2022-11-08: Add manual cert for dev.gitlab.org registry
Production Change
Change Summary
This change is a part of https://gitlab.com/gitlab-com/gl-infra/reliability/-/issues/14554#note_1163175782 and is related to the cert expiry alert here: #7992 (closed).
As part of https://gitlab.com/gitlab-com/gl-infra/reliability/-/issues/14554 we're looking to automate the rotation of certs via the certbot found in the omnibus-gitlab practice.
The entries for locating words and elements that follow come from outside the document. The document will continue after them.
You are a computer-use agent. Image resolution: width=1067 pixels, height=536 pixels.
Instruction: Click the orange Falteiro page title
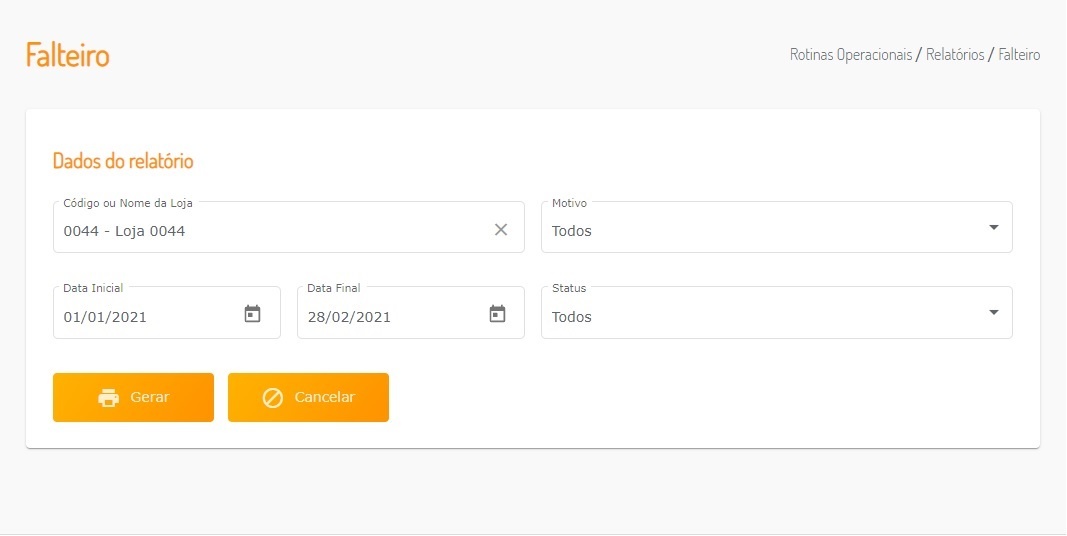(68, 55)
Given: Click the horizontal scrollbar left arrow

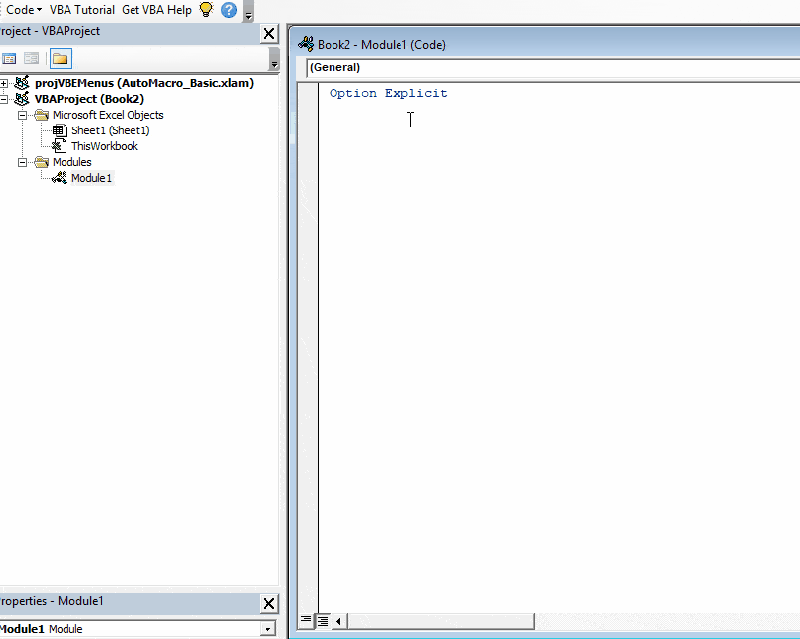Looking at the screenshot, I should [338, 621].
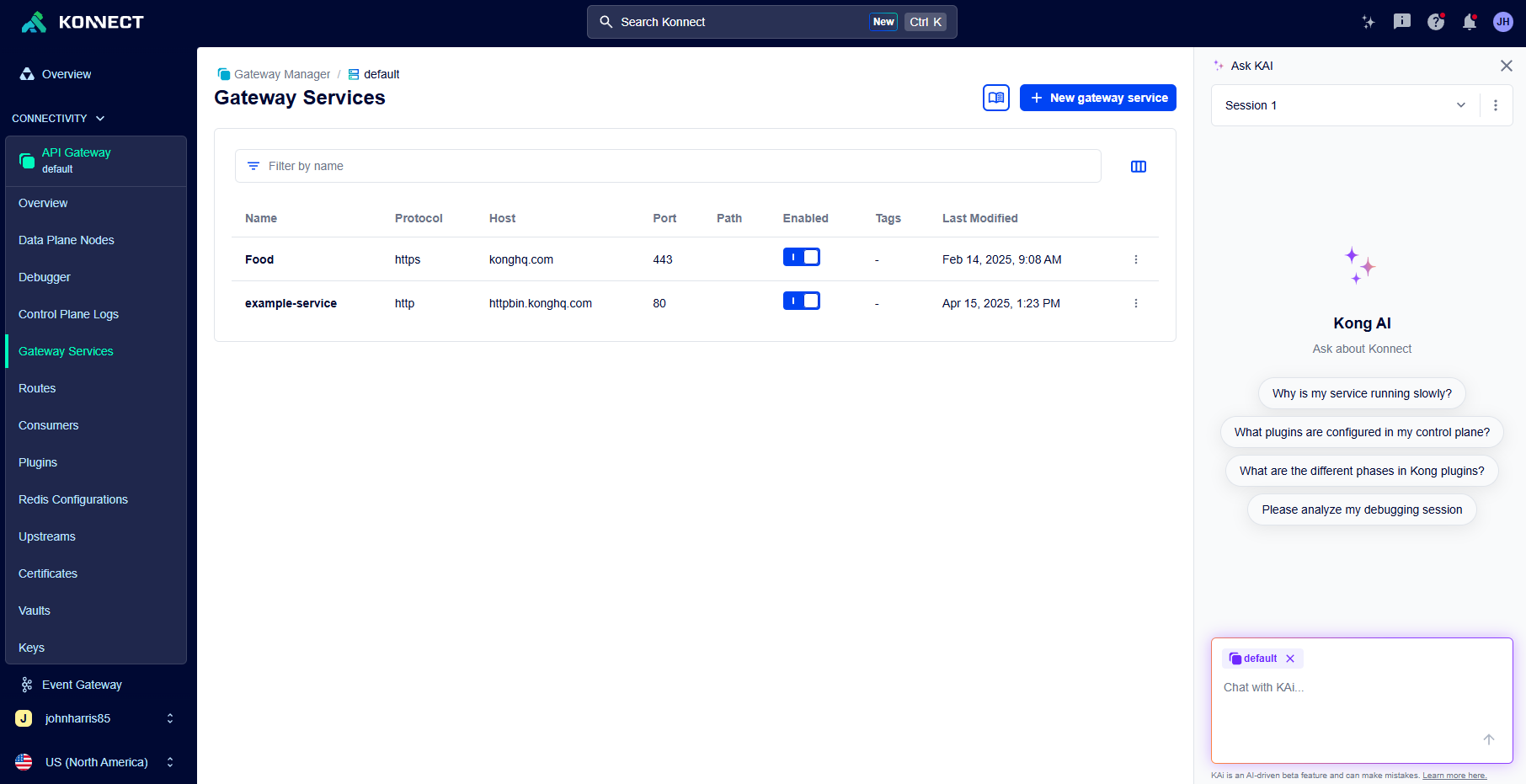Screen dimensions: 1526x784
Task: Toggle enabled switch for Food service
Action: tap(801, 257)
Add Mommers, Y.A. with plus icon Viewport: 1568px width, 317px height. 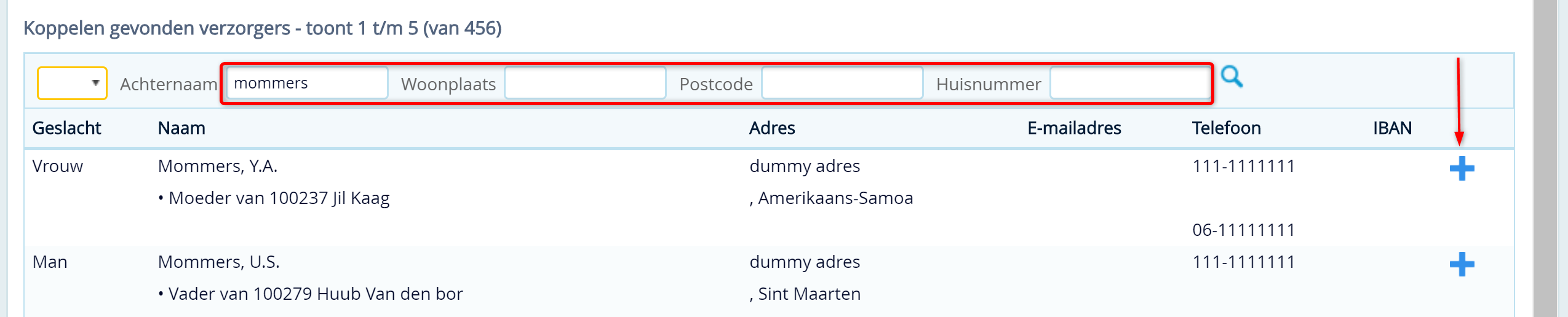(1462, 168)
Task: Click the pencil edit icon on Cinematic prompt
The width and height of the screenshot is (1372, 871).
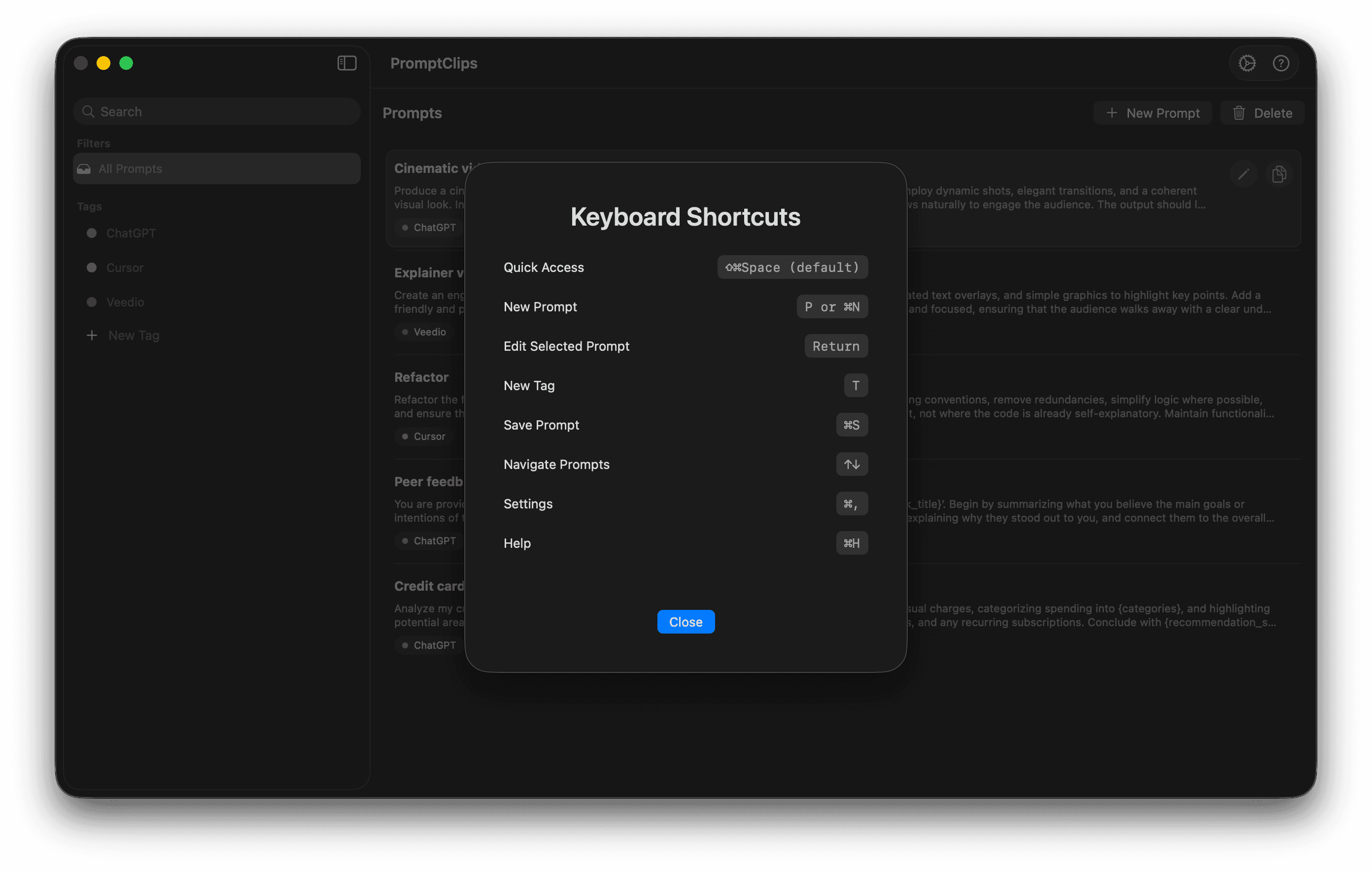Action: [x=1243, y=174]
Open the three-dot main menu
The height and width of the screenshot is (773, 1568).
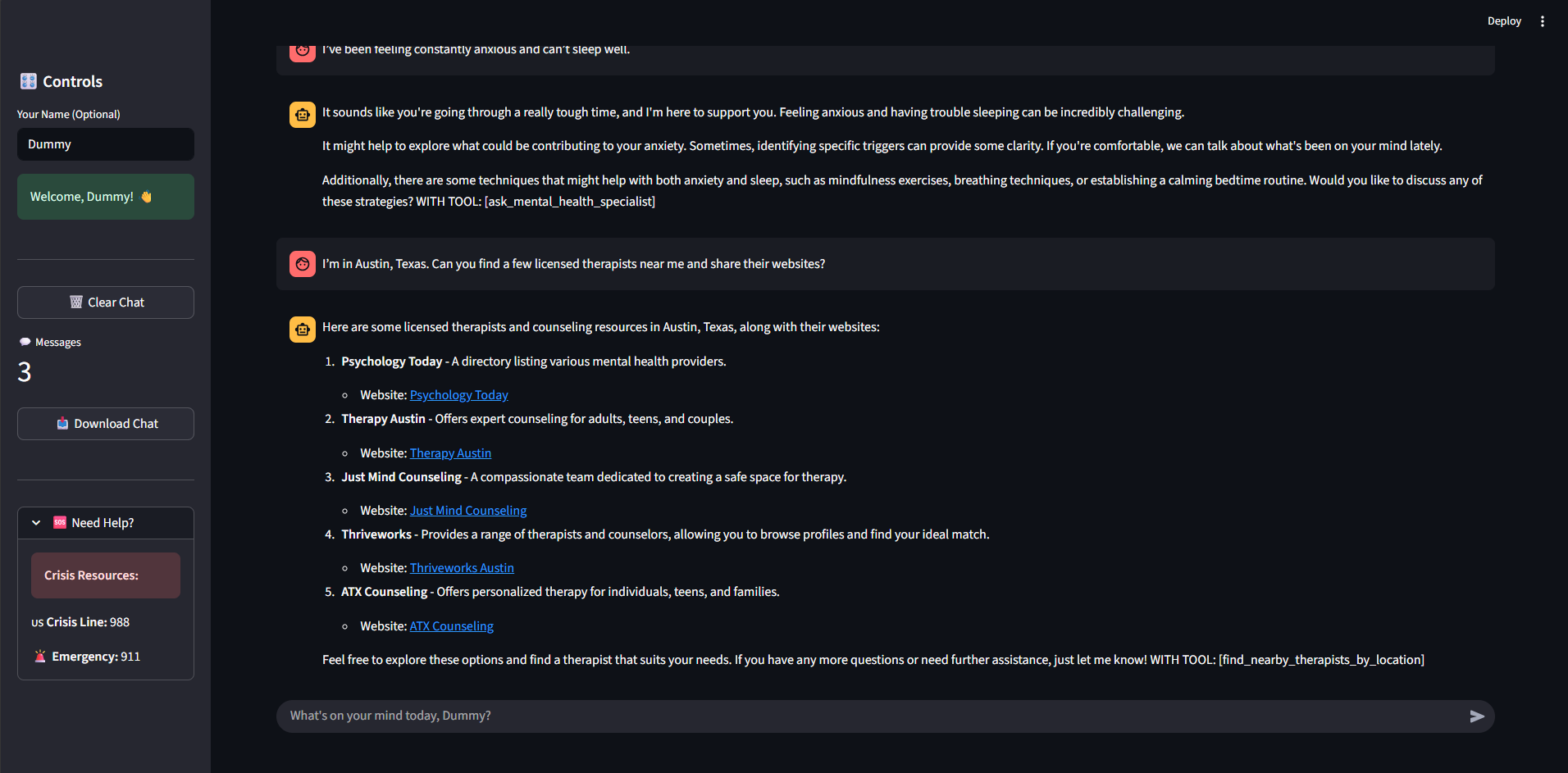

However, with the certificate expiring in a few days (#7992 (closed)), we have decided to manually generate a cert via Let's Encrypt that will give us a 3 month time extension to get automation in place. Since our Kubernetes clusters relies on pulling images from this registry, we can't have any lapse in SSL for the pulls.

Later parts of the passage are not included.